▶ **Task to complete**: Below are records that contain pictures; transcribe the text exactly and omit the pictures.

### Excerpted records ###

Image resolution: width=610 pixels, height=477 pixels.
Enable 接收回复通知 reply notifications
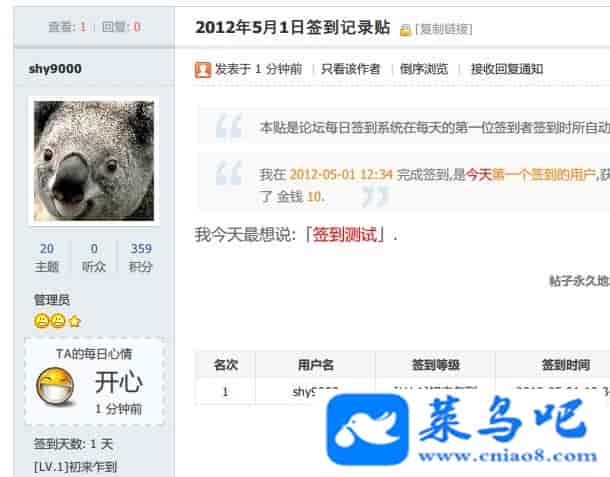(x=507, y=69)
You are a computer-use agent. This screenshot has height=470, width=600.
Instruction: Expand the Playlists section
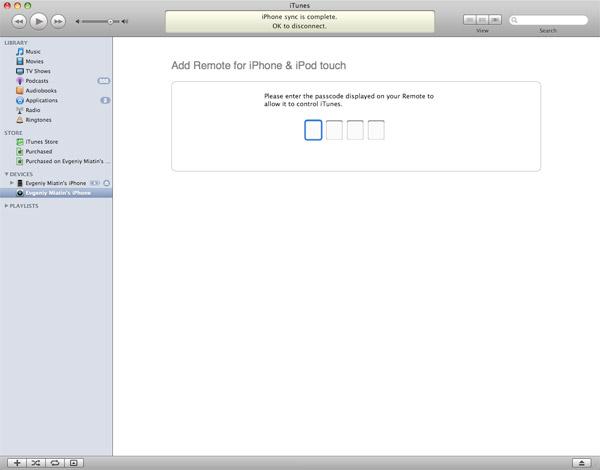point(6,206)
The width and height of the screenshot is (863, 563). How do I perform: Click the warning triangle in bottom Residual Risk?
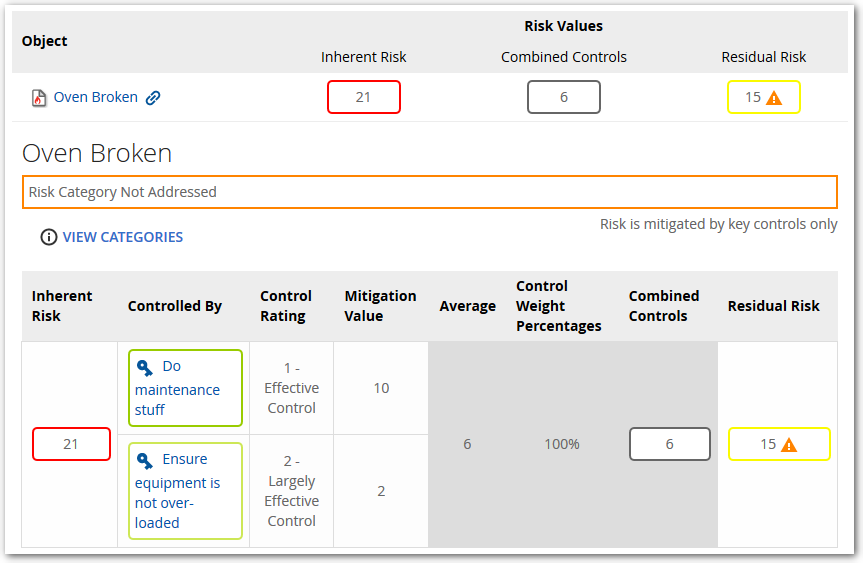pos(789,445)
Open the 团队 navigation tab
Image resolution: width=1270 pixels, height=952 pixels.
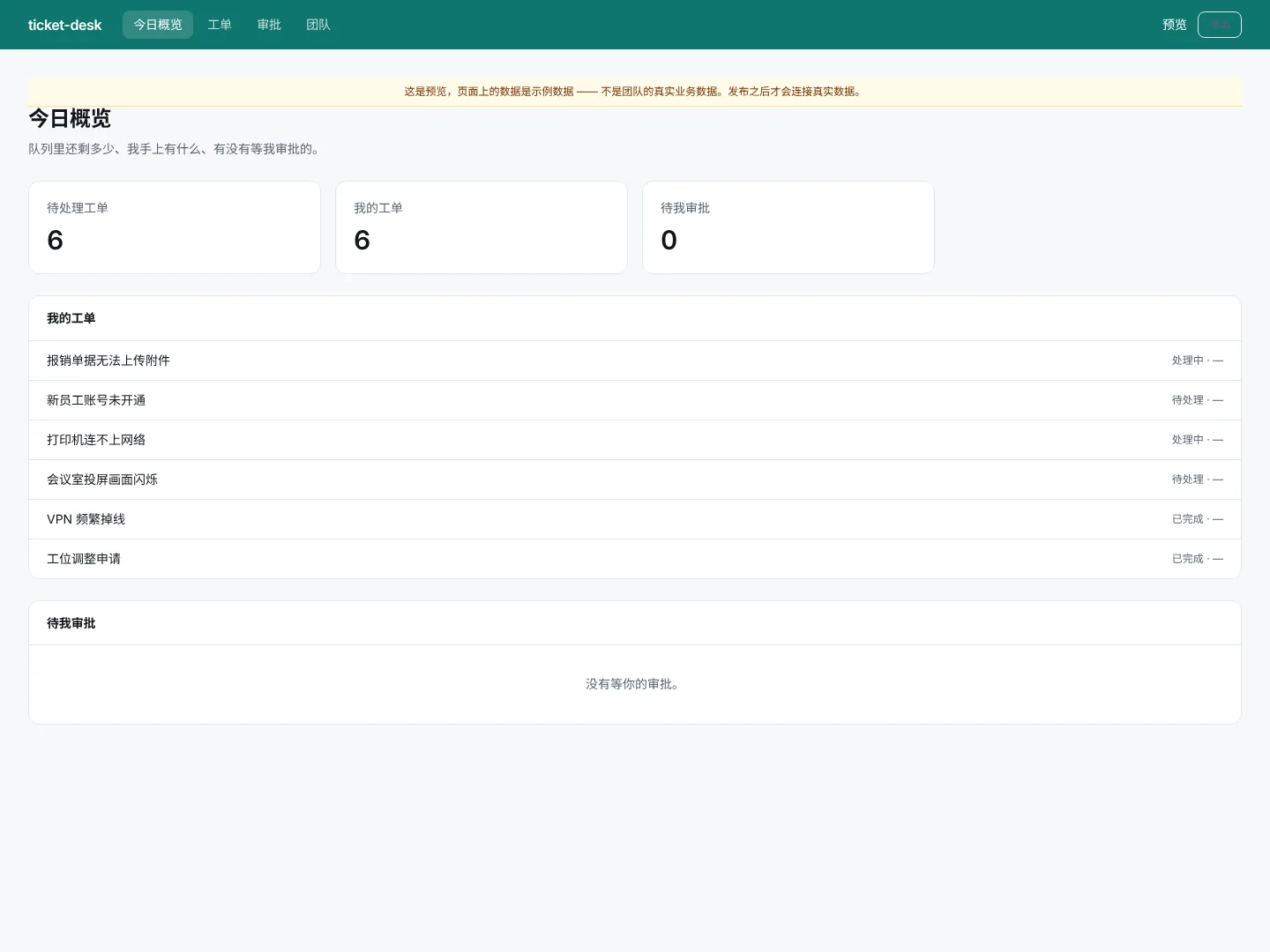click(x=318, y=25)
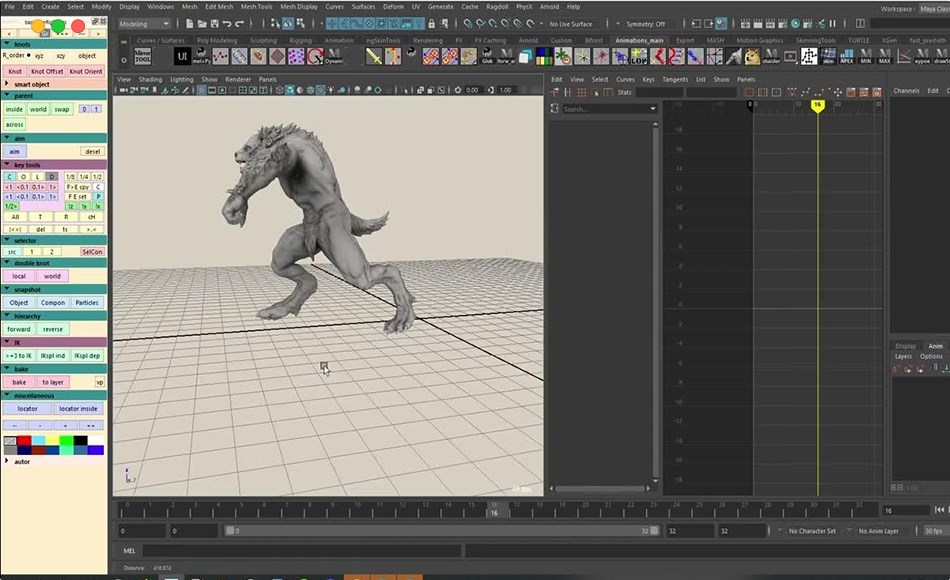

###

▶ **Answer for the task**:
Image resolution: width=610 pixels, height=477 pixels.
Enable 接收回复通知 reply notifications
(x=507, y=69)
You are a computer-use agent. This screenshot has height=470, width=600.
Instruction: Expand the Playlists section
point(6,206)
The width and height of the screenshot is (863, 563). How do I perform: Click the warning triangle in bottom Residual Risk?
pos(789,445)
Open the 团队 navigation tab
Image resolution: width=1270 pixels, height=952 pixels.
click(x=318, y=25)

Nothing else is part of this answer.